SOAP and XML-RPC are two examples of RPC protocols that use XML as their data format and HTTP as their transport. Discuss the benefits and drawbacks of using XML as a data format. Also discuss the benefits and drawbacks of using HTTP as a transport.

Unprepared Answer: XML is (by definition) an “extensible” format. Converting data to and from XML through serialisation (and deserialisation) is a straightforward process, and allows for easy communication of unserialised data. XML, however, is a text-based format and thus the serialised data will be larger (??). HTTP is a stateless protocol, which makes it good for independent systems, however it does not have (built in) a means of ensuring reliable data transfer. Being stateless does mean that more bandwidth is used during communications, as endpoints do not retain states.
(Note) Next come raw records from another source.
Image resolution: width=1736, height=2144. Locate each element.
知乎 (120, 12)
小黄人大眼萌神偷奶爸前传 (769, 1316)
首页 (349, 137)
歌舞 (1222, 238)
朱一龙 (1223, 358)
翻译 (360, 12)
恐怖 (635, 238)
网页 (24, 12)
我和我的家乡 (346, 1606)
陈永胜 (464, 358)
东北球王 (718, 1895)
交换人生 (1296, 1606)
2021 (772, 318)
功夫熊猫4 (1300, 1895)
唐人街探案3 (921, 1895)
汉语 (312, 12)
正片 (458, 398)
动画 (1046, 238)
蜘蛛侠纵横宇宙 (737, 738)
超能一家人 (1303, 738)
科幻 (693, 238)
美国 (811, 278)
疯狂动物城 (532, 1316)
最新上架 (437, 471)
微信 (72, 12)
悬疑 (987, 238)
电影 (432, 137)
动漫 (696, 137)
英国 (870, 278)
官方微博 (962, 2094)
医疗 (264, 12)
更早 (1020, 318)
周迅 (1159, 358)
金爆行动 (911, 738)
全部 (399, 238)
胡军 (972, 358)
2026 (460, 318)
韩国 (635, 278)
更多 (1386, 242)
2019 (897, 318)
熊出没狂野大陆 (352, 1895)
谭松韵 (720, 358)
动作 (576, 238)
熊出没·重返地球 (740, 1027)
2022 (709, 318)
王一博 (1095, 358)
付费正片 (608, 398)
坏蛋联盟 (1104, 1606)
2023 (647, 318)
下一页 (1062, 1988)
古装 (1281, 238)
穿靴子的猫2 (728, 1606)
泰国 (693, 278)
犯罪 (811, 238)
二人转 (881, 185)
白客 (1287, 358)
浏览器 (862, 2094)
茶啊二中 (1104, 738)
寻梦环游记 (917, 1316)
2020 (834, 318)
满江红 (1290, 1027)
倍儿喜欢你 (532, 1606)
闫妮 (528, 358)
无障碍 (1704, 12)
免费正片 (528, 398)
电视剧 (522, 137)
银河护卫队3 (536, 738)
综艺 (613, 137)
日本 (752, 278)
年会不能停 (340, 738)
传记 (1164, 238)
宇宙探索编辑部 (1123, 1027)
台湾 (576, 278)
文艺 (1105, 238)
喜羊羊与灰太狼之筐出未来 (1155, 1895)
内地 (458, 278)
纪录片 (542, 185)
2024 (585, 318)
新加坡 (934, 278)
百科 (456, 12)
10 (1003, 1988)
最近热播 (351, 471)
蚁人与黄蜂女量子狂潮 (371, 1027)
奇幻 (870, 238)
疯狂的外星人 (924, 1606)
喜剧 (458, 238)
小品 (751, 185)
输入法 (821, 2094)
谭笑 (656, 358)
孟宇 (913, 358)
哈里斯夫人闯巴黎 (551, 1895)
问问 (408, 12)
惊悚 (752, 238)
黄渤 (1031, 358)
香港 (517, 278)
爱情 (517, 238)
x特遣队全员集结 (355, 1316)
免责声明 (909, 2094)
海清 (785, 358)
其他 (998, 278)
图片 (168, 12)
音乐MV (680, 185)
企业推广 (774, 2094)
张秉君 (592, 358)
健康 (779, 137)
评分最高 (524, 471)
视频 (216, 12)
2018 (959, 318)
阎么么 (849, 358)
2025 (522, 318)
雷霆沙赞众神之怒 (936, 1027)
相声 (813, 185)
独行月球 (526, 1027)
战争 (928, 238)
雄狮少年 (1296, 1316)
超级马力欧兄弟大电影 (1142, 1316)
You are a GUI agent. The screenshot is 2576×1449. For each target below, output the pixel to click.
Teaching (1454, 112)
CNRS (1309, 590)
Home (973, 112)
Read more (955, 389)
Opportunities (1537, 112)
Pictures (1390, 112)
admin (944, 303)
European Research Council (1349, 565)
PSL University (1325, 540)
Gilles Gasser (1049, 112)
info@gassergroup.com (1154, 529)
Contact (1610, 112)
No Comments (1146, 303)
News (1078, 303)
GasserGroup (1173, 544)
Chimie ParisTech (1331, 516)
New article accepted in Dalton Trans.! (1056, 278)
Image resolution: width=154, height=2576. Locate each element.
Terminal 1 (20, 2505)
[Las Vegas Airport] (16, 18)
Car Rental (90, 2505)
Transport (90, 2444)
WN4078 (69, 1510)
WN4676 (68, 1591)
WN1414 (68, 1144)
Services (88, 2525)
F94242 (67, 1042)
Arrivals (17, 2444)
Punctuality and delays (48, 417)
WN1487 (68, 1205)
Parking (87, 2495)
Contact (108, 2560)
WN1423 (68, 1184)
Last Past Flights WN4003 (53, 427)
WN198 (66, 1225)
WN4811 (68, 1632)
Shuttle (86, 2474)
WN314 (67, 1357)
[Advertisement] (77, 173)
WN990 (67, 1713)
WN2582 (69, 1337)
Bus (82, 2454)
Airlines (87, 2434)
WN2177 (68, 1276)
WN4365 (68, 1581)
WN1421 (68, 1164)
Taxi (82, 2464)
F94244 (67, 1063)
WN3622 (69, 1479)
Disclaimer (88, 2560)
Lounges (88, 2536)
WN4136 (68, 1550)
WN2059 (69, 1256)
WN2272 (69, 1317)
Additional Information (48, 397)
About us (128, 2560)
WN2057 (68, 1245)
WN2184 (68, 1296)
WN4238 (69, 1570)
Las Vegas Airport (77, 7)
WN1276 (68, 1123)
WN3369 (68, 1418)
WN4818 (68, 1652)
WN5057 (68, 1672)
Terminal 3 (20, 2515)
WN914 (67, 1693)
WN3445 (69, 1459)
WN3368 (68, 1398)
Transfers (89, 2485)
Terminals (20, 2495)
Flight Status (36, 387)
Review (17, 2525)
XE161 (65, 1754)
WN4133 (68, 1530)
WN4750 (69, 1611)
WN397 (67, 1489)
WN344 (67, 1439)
However in an RPC implementation, the remote call can be made and the result returned in a fairly simpel manner (especially when coupled with the XML data format), making this a suitable implementation for distributed systems such as RPC. The common format of XML means that there is no issues with compatibility or representations of data on the endpoints, since they can serialise/unserialise accordingly.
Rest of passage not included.